Garry Laffan

Personal information
- Native name: Garraí Lafán (Irish)
- Born: 1975 Barntown, County Wexford, Ireland
- Occupation: Politician

Sport
- Sport: Hurling
- Position: Full-forward

Club
- Years: Club
- Glynn–Barntown

Club titles
- Football / Hurling
- Wexford titles: 1 / 0

Inter-county
- Years: County
- 1994–2002: Wexford

Inter-county titles
- Leinster titles: 2
- All-Irelands: 1
- NHL: 0
- All Stars: 0

= Garry Laffan =

Irish hurler

Garry Laffan (born 1975) is an Irish politician, hurling coach and former dual player. At club level he played with Glynn–Barntown and was also a member of the Wexford senior hurling team. Laffan is also an elected representative with Wexford County Council.

==Playing career==

Laffan first played for the Glynn–Barntown club in the juvenile and underage grades as a dual player. He won Wexford U21HC and U21FC titles in 1993 and 1994, by which stage he had progressed to adult level. Laffan won a Wexford SFC medal in 1996, following Glynn–Barntown's 2-03 to 0-07 defeat of Kilanerin in the final.

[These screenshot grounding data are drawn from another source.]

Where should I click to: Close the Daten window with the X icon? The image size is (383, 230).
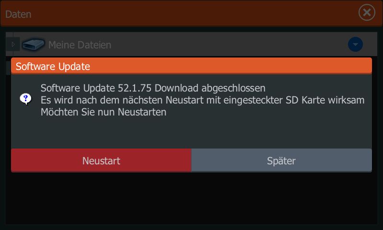(367, 12)
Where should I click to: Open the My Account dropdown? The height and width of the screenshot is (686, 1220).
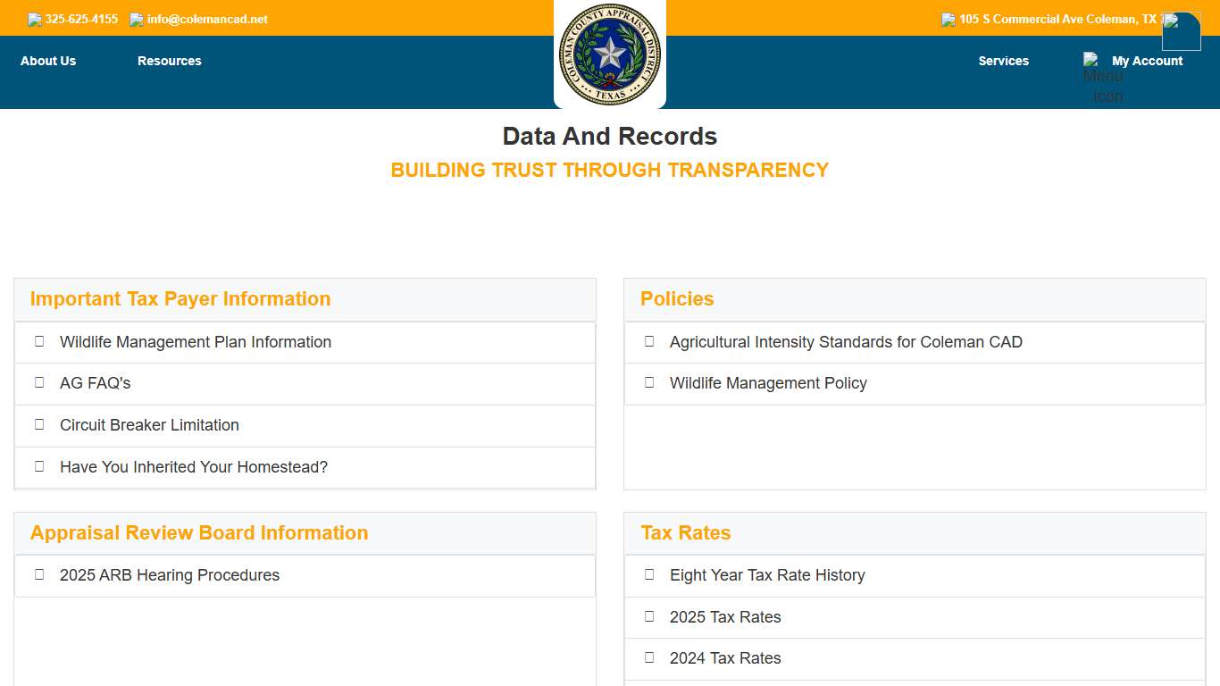[x=1147, y=61]
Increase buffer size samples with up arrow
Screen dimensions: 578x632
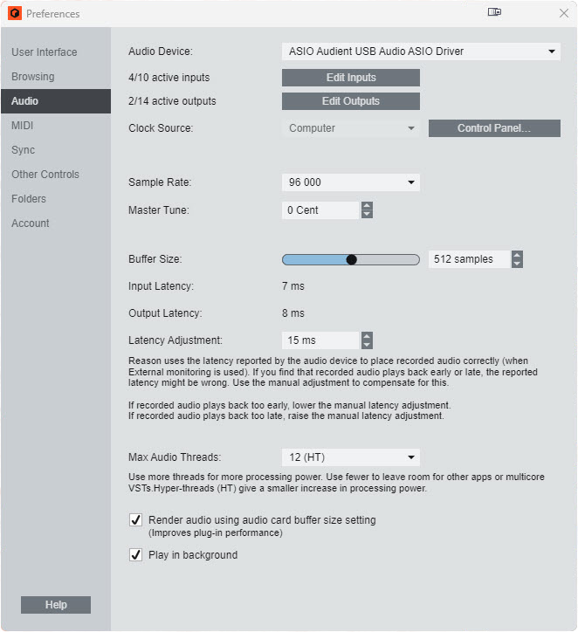(x=517, y=255)
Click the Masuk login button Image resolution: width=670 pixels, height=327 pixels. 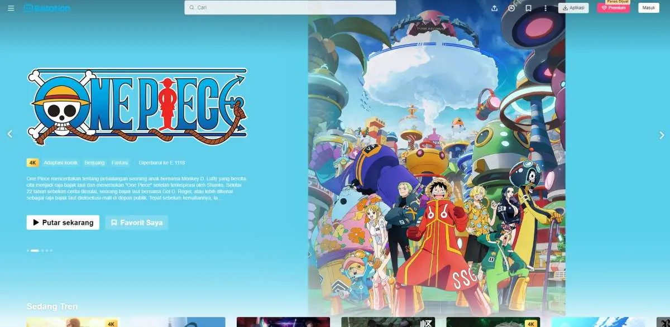pyautogui.click(x=648, y=8)
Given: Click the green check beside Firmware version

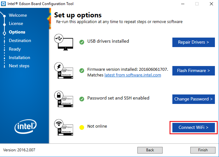Looking at the screenshot, I should click(82, 70).
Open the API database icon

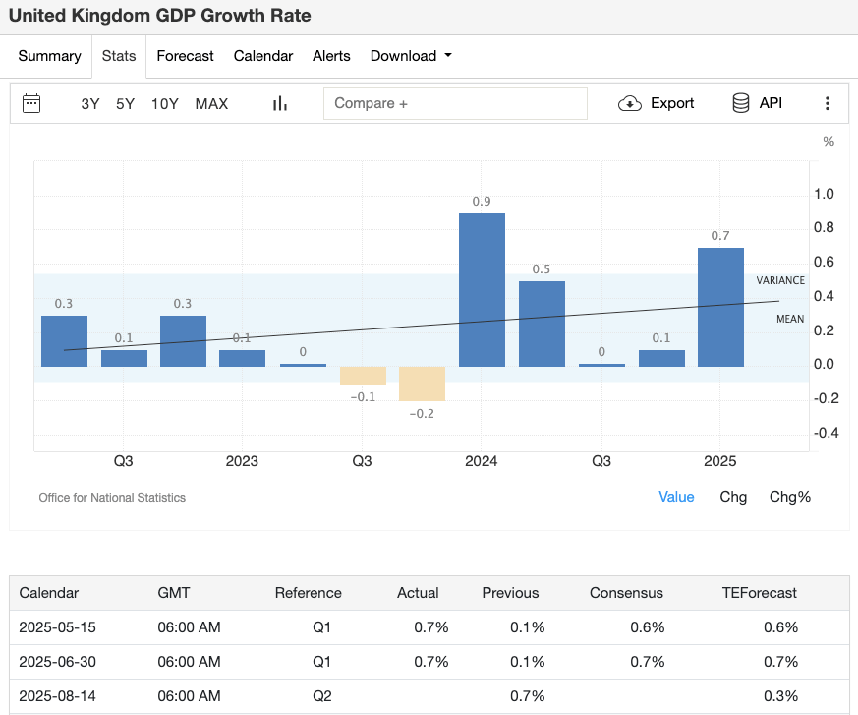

Laffan first appeared on the inter-county scene with Wexford as a member of the under-21 team. He won a Leinster U21HC medal before facing defeat by Galway in the 1996 All-Ireland under-21 final. Laffan made his senior team debut in the Oireachtas Tournament in 1994. He won a Leinster SHC medal in 1996, before playing at full-forward when Wexford beat Limerick in the 1996 All-Ireland final.

A second Leinster SHC medal followed for Laffan in 1997, when Wexford retained the title after a defeat of Kilkenny. He retired from inter-county hurling in 2002.

==Coaching career==

Laffan became part of Tony Dempsey's Wexford under-21 hurling management team in 2010. His three seasons with the team saw Wexford lose consecutive provincial finals to Dublin before suffering a heavy defeat to Kilkenny.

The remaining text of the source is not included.